▶
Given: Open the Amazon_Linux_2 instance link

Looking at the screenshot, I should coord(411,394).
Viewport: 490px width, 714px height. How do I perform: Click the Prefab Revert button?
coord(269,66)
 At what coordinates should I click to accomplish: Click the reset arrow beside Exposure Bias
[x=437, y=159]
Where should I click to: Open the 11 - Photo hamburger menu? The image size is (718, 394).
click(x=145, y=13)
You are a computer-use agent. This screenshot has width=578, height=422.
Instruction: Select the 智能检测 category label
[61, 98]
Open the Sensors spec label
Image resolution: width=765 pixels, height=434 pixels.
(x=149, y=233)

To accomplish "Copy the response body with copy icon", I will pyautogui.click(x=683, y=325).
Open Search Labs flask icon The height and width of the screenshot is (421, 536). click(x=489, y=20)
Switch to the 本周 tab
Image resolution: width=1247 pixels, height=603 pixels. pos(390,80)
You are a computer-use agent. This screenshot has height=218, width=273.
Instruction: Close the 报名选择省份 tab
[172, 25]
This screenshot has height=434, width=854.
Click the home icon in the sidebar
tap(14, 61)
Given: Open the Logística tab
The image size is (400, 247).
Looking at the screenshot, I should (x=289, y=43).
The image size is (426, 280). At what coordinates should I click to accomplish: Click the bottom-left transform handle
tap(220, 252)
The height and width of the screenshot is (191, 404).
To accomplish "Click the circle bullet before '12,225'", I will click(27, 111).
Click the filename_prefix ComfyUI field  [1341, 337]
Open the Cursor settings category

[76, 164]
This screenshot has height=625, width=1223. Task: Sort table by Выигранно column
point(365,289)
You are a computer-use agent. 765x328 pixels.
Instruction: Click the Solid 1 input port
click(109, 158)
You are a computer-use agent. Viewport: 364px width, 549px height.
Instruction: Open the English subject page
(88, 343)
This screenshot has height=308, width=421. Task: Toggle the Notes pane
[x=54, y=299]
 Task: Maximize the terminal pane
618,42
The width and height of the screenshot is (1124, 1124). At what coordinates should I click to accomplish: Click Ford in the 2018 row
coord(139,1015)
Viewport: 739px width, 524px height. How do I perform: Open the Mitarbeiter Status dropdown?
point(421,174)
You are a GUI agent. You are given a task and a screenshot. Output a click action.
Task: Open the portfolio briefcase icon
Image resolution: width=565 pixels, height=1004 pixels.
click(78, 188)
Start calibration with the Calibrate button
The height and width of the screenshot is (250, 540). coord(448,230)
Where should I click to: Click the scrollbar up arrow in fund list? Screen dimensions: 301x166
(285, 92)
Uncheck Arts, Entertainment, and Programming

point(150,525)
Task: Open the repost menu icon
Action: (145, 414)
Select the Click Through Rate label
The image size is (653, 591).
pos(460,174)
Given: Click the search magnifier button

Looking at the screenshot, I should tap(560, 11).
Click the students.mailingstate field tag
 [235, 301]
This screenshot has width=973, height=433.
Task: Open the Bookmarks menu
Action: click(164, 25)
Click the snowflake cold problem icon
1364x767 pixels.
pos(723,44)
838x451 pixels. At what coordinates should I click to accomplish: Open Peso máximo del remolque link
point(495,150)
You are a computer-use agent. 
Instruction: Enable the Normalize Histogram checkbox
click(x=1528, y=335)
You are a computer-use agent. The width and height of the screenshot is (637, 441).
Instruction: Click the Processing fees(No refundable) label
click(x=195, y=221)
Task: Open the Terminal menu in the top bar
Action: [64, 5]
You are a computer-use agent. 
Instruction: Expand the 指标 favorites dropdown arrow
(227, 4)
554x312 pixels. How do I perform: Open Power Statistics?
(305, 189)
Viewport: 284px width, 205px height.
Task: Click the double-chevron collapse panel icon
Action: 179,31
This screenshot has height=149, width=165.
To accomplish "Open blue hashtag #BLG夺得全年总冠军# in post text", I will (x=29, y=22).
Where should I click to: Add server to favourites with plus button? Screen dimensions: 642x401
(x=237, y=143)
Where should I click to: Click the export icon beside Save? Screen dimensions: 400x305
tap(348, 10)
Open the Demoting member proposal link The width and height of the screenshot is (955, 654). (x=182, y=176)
◀
**Assigned task**:
Among the lines above, please find those with "agent" and copy them.

**Solution for this problem**:
You are a computer-use agent. This screenshot has width=578, height=422.
You are a computer-use agent. This screenshot has height=218, width=273.
You are a computer-use agent. 765x328 pixels.
You are a computer-use agent. Viewport: 364px width, 549px height.
You are a GUI agent. You are given a task and a screenshot. Output a click action.
You are a computer-use agent. 
You are a computer-use agent. The width and height of the screenshot is (637, 441).
You are a computer-use agent. 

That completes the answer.